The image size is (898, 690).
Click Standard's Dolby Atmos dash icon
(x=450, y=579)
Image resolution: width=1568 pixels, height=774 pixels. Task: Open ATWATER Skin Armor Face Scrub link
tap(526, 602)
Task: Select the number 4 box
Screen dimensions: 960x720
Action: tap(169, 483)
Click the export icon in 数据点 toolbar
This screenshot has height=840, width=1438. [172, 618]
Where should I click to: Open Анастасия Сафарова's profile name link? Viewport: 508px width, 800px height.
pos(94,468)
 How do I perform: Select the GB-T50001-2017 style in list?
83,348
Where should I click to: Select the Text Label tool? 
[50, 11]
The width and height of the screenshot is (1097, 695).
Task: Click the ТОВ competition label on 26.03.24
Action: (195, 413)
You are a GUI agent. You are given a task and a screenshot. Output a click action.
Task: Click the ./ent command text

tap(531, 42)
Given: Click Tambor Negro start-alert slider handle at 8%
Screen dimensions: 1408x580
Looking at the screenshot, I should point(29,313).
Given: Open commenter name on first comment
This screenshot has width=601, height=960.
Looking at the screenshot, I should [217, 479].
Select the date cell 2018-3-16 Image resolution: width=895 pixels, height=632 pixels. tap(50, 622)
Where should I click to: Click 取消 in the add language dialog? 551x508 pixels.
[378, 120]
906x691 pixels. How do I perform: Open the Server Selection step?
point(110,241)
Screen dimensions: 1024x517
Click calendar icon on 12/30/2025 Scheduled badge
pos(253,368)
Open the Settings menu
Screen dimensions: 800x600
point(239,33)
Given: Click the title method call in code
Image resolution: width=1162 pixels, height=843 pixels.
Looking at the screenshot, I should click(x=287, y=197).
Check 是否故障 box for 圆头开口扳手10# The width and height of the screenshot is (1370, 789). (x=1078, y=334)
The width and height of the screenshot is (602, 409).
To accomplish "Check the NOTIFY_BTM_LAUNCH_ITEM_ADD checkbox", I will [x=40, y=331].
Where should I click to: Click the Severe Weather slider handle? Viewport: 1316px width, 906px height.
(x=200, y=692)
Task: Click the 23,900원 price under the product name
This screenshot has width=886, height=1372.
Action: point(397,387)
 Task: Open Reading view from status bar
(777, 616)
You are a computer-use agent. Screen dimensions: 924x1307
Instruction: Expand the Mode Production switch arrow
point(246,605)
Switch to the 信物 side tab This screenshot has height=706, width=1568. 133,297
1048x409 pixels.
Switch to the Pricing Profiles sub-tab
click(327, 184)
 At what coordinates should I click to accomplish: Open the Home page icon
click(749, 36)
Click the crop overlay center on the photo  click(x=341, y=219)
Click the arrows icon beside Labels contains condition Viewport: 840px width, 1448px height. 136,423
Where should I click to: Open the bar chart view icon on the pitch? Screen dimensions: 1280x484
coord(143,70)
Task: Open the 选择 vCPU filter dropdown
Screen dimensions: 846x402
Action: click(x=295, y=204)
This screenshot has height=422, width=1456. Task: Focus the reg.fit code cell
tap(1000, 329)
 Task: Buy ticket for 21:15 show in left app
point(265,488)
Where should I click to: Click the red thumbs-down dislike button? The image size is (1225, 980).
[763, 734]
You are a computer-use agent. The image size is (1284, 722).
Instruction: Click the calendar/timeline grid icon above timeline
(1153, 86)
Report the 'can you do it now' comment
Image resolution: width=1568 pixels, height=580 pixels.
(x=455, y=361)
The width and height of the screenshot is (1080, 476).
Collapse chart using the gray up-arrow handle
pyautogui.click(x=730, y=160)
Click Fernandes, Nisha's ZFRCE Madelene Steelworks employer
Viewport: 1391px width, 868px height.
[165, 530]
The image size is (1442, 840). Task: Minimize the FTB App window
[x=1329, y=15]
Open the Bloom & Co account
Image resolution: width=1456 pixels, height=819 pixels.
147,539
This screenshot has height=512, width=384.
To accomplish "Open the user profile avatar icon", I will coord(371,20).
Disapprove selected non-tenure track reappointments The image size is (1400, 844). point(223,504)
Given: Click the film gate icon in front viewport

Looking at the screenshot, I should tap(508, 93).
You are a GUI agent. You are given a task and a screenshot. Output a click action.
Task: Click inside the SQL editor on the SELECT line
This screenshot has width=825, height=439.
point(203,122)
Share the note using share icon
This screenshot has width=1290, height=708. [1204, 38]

----------

▸ EXERCISE PROMPT: Starting at the line that contains "This screenshot has width=825, height=439.", retype each line through the end of the listing above and nothing else.

▸ RESULT OF THE TASK:
This screenshot has width=825, height=439.
point(203,122)
Share the note using share icon
This screenshot has width=1290, height=708. [1204, 38]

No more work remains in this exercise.